Exercise objective
Pictures in the listing should not be copied. Reproduce, word for word, each line from the one holding "Given: Tap the clock icon in Bedingungen" through the final line.

Extracted entries

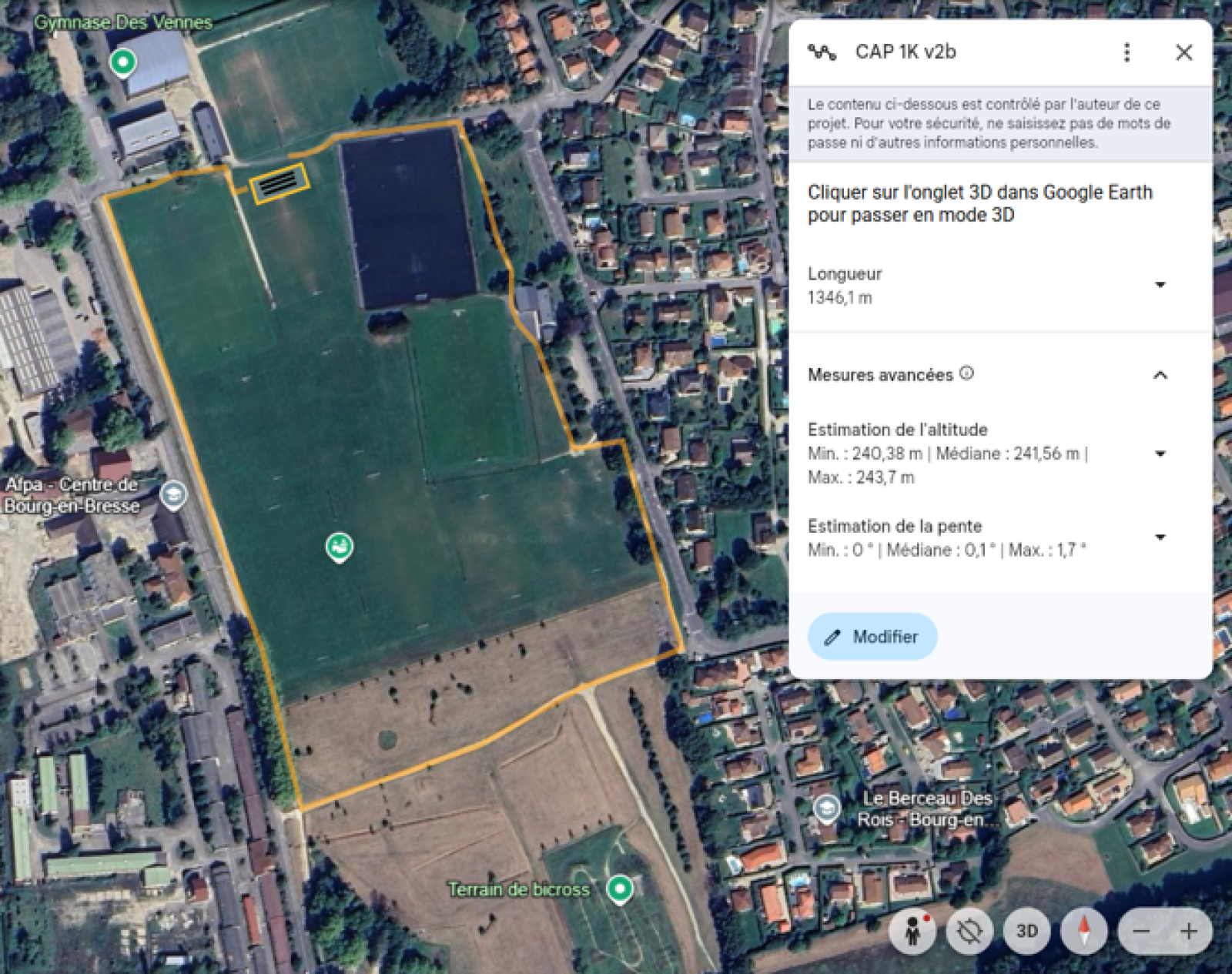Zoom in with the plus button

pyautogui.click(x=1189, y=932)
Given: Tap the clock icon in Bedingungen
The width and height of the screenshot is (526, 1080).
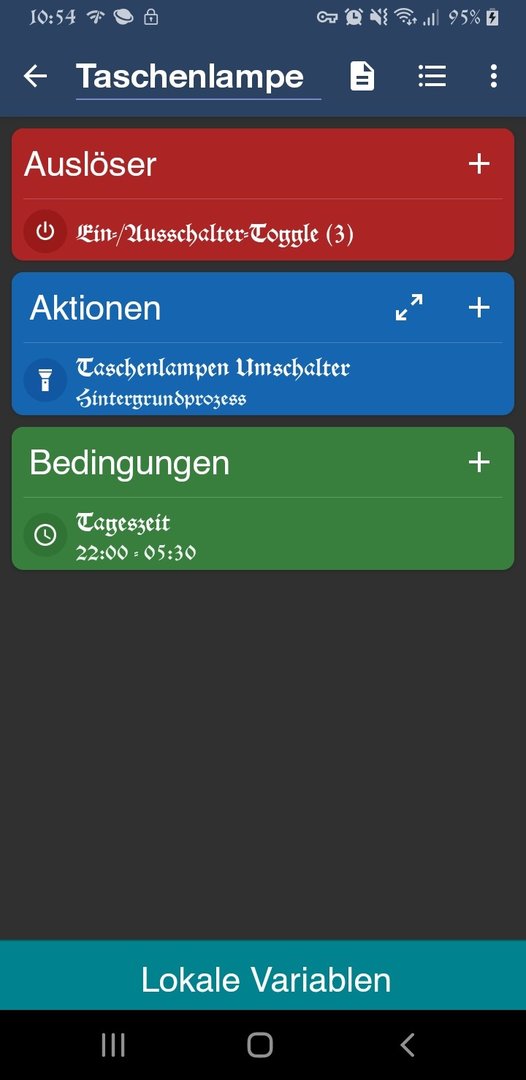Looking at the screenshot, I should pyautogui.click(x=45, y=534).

Answer for this exercise
Given: Tap the clock icon in Bedingungen
The width and height of the screenshot is (526, 1080).
Looking at the screenshot, I should pyautogui.click(x=45, y=534).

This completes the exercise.